Record set below:

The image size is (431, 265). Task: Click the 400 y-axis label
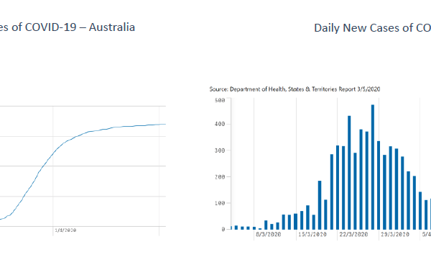click(x=220, y=124)
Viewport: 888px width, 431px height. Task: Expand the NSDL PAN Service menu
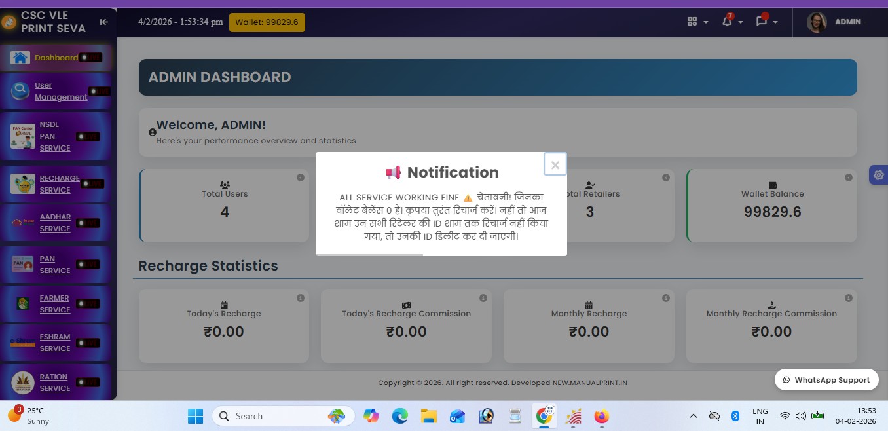[55, 136]
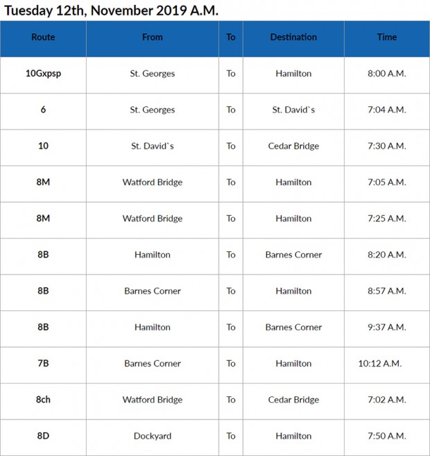Click the 7:05 A.M. time cell
The width and height of the screenshot is (430, 456).
387,183
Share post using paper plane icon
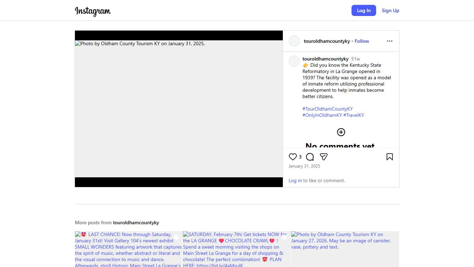Image resolution: width=474 pixels, height=267 pixels. (x=324, y=157)
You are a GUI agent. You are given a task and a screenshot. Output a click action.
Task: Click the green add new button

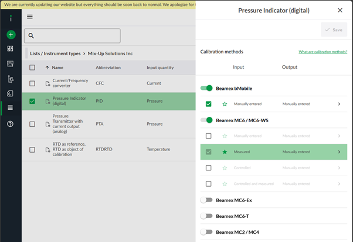11,35
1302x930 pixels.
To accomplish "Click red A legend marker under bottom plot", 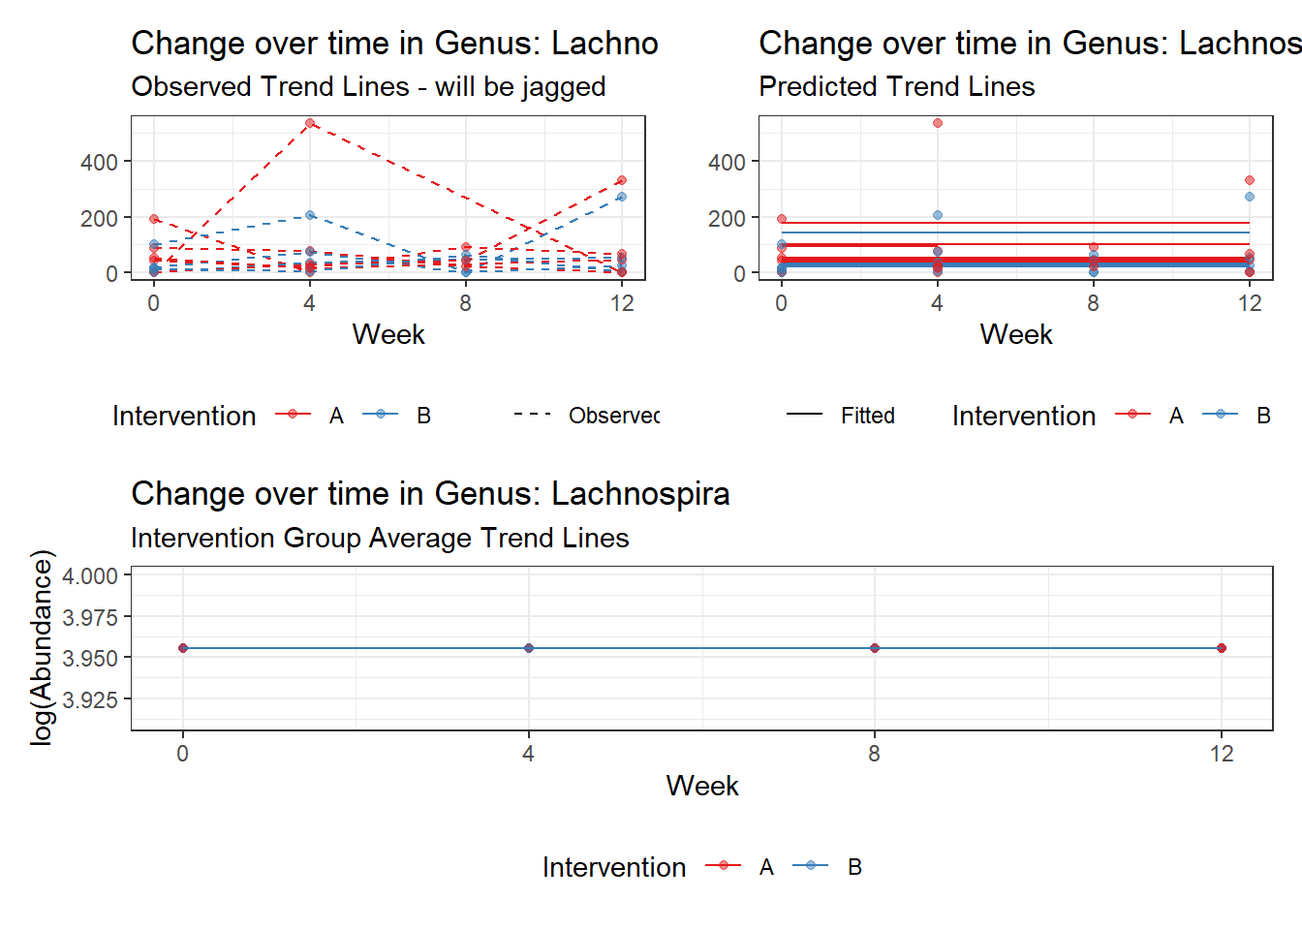I will click(723, 866).
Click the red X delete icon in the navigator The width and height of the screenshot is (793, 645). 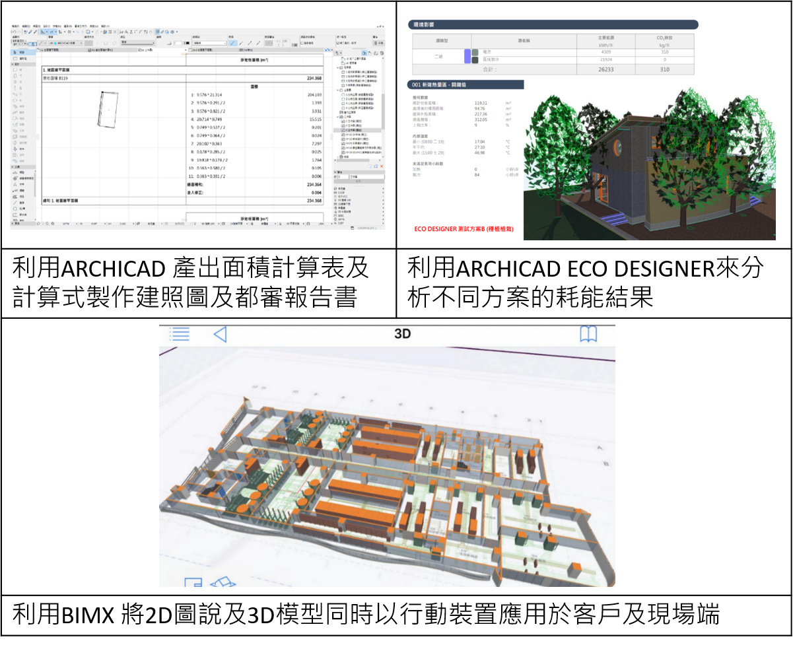click(x=381, y=167)
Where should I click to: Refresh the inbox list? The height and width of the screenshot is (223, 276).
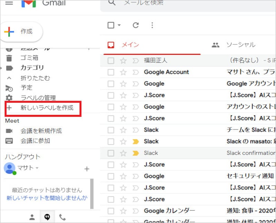[135, 25]
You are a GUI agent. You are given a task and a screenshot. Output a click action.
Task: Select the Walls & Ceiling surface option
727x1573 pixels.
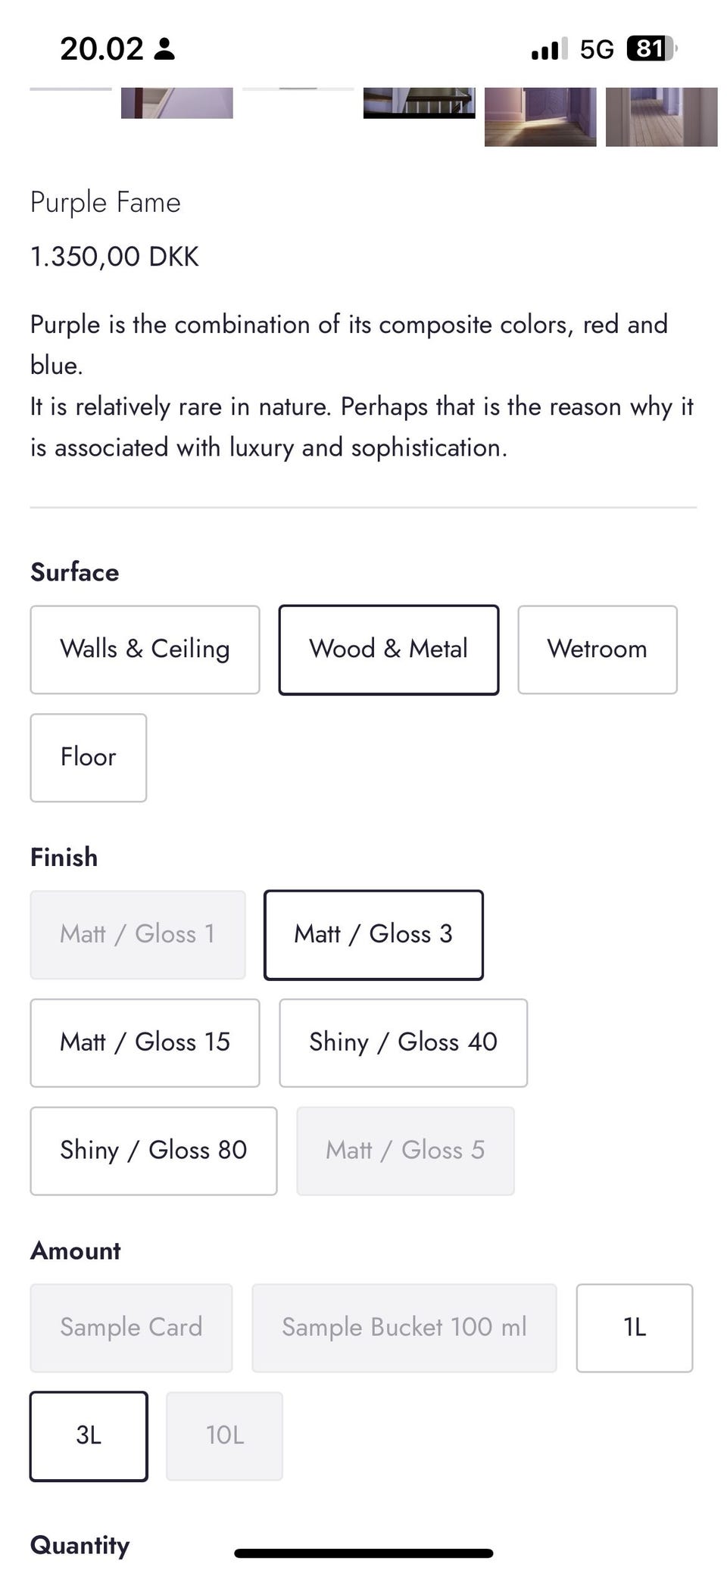(145, 649)
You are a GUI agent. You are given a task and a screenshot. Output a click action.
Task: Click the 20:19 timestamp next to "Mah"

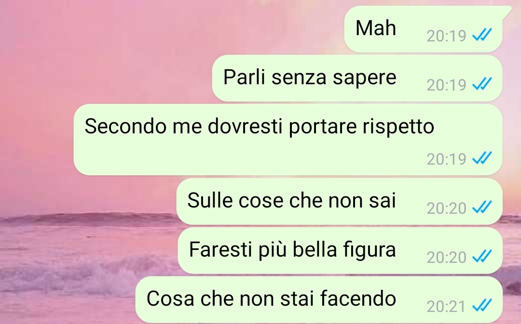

End of Record set.

__How to complete this task__
Give again, word for word, only the lines from the line containing "Task: Select the" through the last line above, both included; leave the pictures out.

__Exercise result__
Task: Select the Walls & Ceiling surface option
727x1573 pixels.
(145, 649)
You are a GUI agent. You are given a task and a screenshot. Output a click action.
Task: Click the 20:19 timestamp next to "Mah"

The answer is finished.